With the 2017 Restoring Internet Freedom Order published in the Federal Register, the shot clock begins for legal challenges to the Federal Communication Commission’s (FCC’s) order.
The comment process for the order has been harshly criticized, with some going as far as saying the order should be nullified because of it. The New York Attorney General recently said, “Millions of fake comments have corrupted the FCC public process,” and “moving forward with this vote would make a mockery of our public comment process and reward those who perpetrated this fraud to advance their own hidden agenda.”
Such concerns raise two questions. First, did the 2017 comment process, which largely repealed the 2015 Open Internet Order, differ significantly from the comment process in 2014 that led to the Open Internet Order? Second, do the two rulemakings together yield lessons for the comment process itself?
We use data analytics and sentiment analysis to compare the 22 million comments in 2017 to 2.5 million comments from the 2014 Open Internet docket to answer these questions. 
Total Comments Received in Favor of Title I and of Title II in 2014 and 2017
We find that the comment process in 2014 suffered from the same criticisms leveled at the process in 2017.
For example, Commissioner Rosenworcel noted in her comments at the 2018 State of the Net Conference instances in the 2017 comments where individuals’ names were used without their permission. But in 2014, email addresses were reused to submit different letters, duplicate submissions were sent under the same name, and mailing addresses were unverified and often fictional. These all raise concerns about fraudulent submissions.
Form letters also constituted the bulk of comments in both years: 76 percent in 2014 and 90 percent in 2017.

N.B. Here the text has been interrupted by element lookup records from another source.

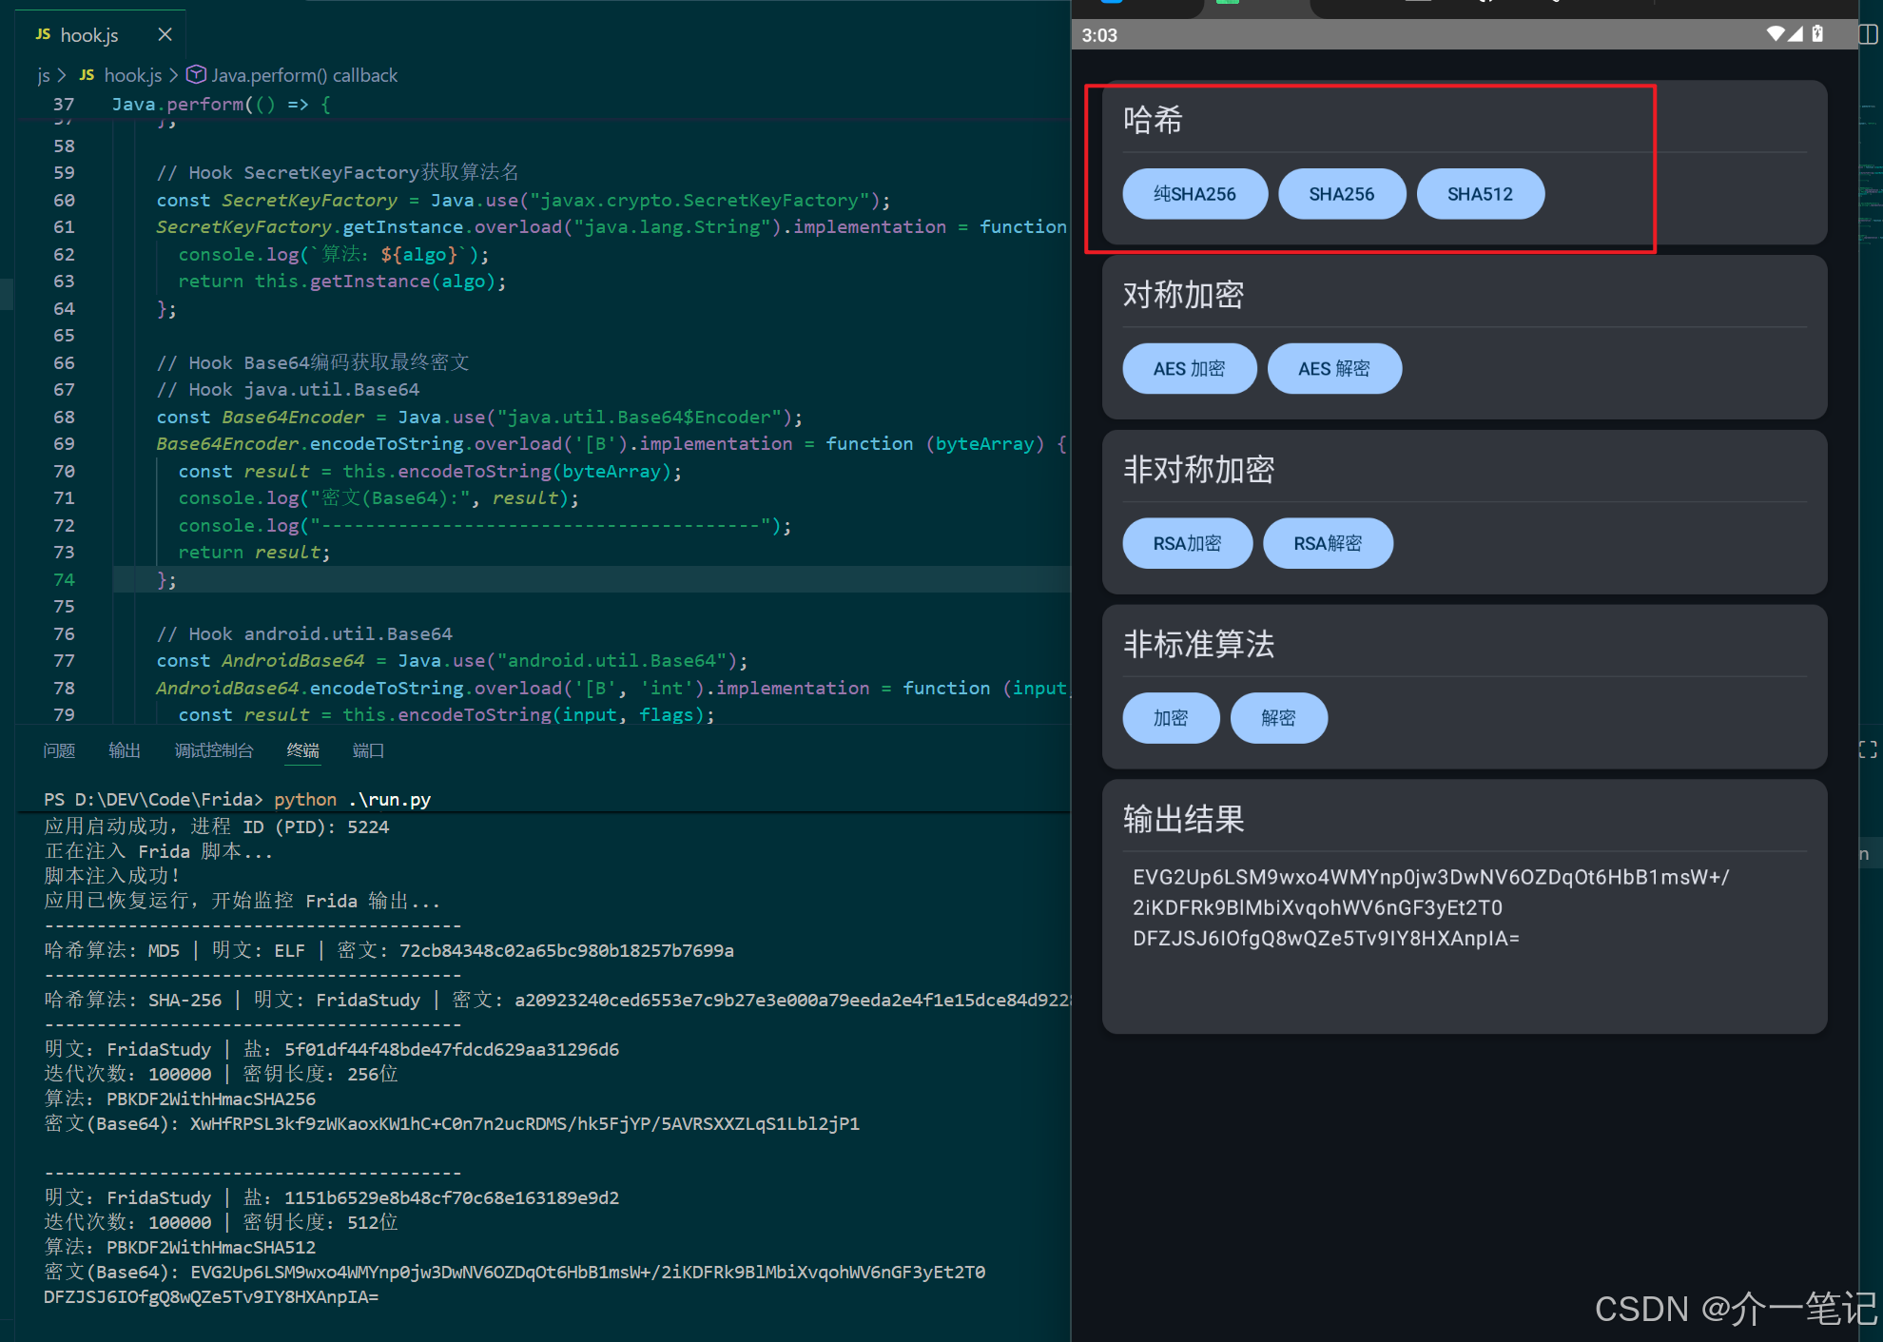This screenshot has width=1883, height=1342.
Task: Close the hook.js editor tab
Action: click(x=165, y=34)
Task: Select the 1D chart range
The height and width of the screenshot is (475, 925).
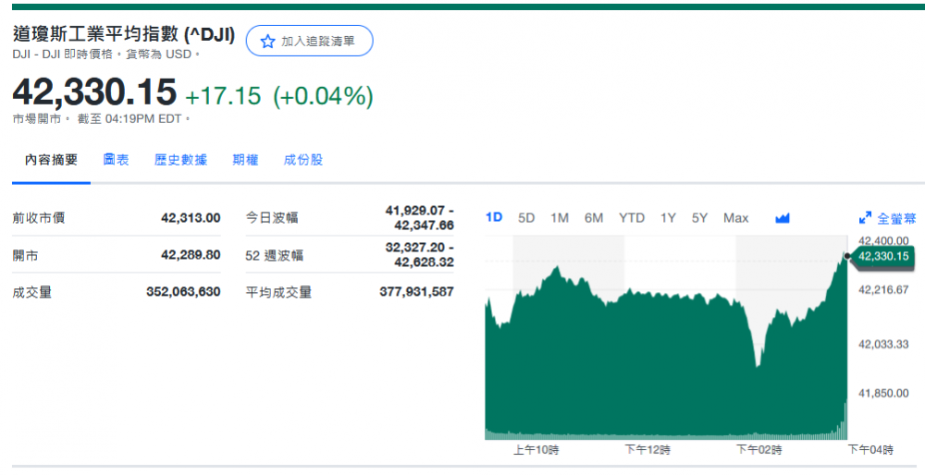Action: click(494, 218)
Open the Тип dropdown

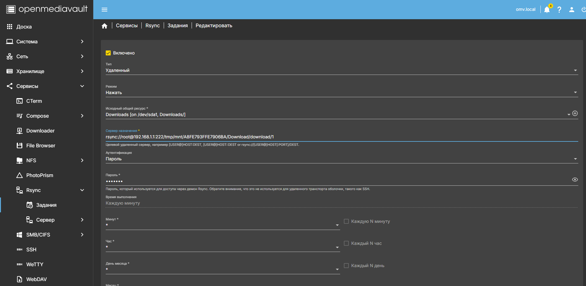[341, 70]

A major difference from 2014 to 2017 is that bulk comments and form letters became more sophisticated. In 2014, form letters were simply the same letter submitted under multiple names. These were simple to identify. But in 2017, some groups improved their technology so that their form letters used rotating keywords ordered in different combinations. These form letters presented more of a challenge to separate from unique letters.
The takeaway from this change in form letters is that groups are becoming better at interacting with the comment process to create the illusion of unique, legitimate submissions. These were still detectable in 2017, but the next controversial issue is sure to yield even more sophisticated mass-submissions designed to look like unique letters.

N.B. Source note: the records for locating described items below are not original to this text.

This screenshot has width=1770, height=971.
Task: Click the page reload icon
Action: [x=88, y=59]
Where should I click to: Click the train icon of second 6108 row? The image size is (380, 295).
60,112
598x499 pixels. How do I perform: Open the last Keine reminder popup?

While we have no evidence about other agencies, these problems are unlikely to be confined to the FCC. In short, Commissioner Rosenworcel was correct to warn about the problems facing the comment process in general when she noted that, “Something is not right—and what is wrong here is not confined to the FCC… We know that five agencies—the FCC, the Department of Labor, the CFPB, the SEC, and FERC—have had problems with stolen identities and fake comments in the public record.”
Regardless of how one feels about Title I and Title II, a logical conclusion is that federal agencies must take the threat to the comment process seriously and prepare for future sophistication by those who wish to use it for their own purposes.
In the remainder of this post we more carefully compare the 2017 and 2014 comments.
Form letters dominated submissions in 2014 and 2017.
In 2014, 76 percent of all comments were easily recognizable form letters, consistent with an analysis by the Sunlight Foundation. Most of the comments in favor of the 2014 order—700,000—used identical text. Comments opposing the 2014 order consisted of 25 distinct form letters, submitted in bundles of approximately 25,000 comments.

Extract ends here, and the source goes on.